Je sursautai quand la portière s'ouvrit d'elle-même. Tout à mes pensées, je n'avais pas réalisé que le chauffeur était venu la tirer.

— As-tu d'autres questions ? me demanda Layla en braquant son regard intimidant sur moi.

Des milliers se bousculaient dans ma tête, j'étais incapable de les agencer.

— Non. Enfin, pas pour le moment, je suppose qu'il faut que je réfléchisse à tout ça.

Je m'apprêtais à me lever quand sa voix me rattrapa :

— Écoute, tu m'es sympathique. Et... pour être tout à fait honnête avec toi, je connais quelques personnes susceptibles de renflouer ton compte en banque. Prends mon numéro, tu me contacteras en fonction.
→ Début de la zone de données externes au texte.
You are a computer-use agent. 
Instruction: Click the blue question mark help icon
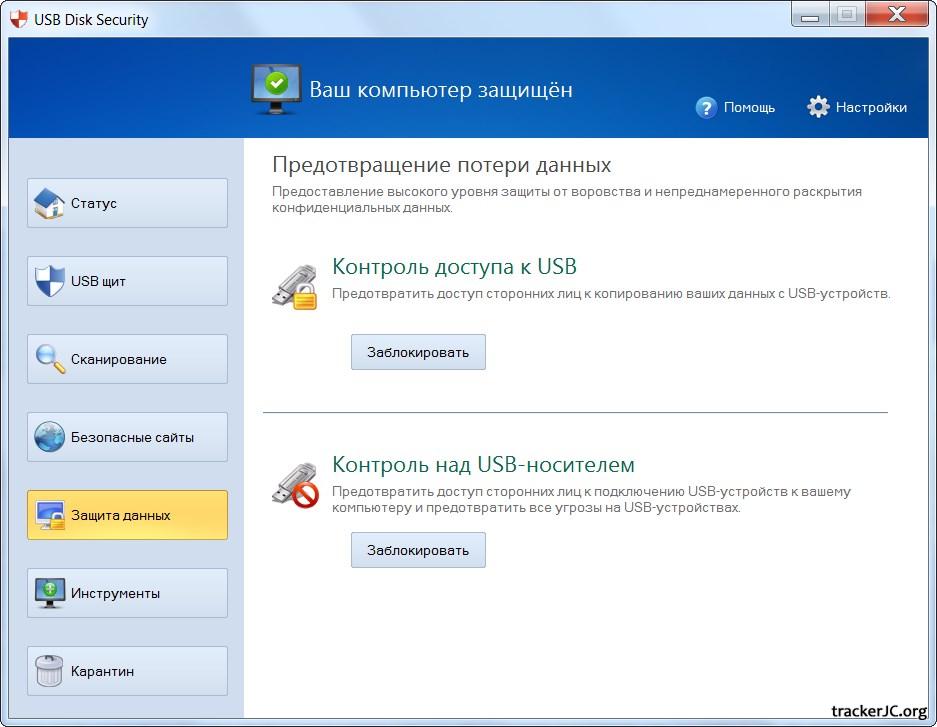pos(706,107)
Elle me tendit une carte de visite que je saisis comme si je craignais de la voir s'effriter entre mes doigts.

— C'est très gentil à toi de m'aider...

— Je te rassure, ce n'est pas complètement désintéressé. Je m'arrangerai pour prendre une petite commission au passage. Mais tu t'en rendras pas compte, ce sera pour le sahir. Toi, tu n'auras que le bénéfice de pouvoir rencontrer quelqu'un de fiable. On est bons ?

J'ouvris la bouche avant de la refermer aussitôt. J'appréciais son honnêteté. Même si son sourire en coin me déstabilisait, je lui faisais confiance.
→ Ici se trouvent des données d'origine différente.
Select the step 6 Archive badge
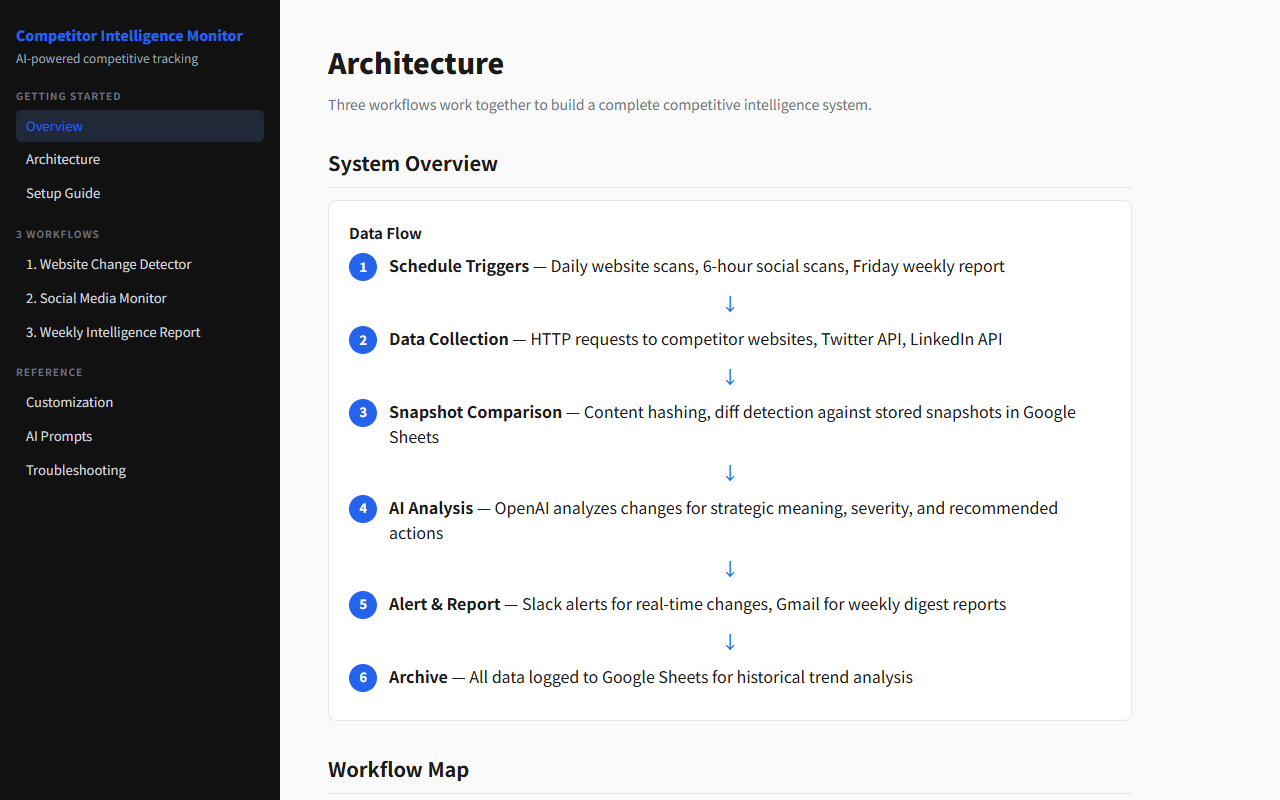The height and width of the screenshot is (800, 1280). (362, 677)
La voiture redémarra, je la suivis un instant du regard. Elle descendit sur les berges de l'Euphros — le fleuve traversant d'Ourane — pour prendre la direction de la première colline. D'ici, on distinguait, sous le voile de sable rouge, la silhouette trouble de la Ziggurat, perchée au sommet. À son entour, l'interminable muraille crénelée protégeait l'Esagil des yeux profanes.

D'un geste nerveux, je fourrai la carte de Layla dans ma poche et tournai les talons vers l'appartement de Hasna.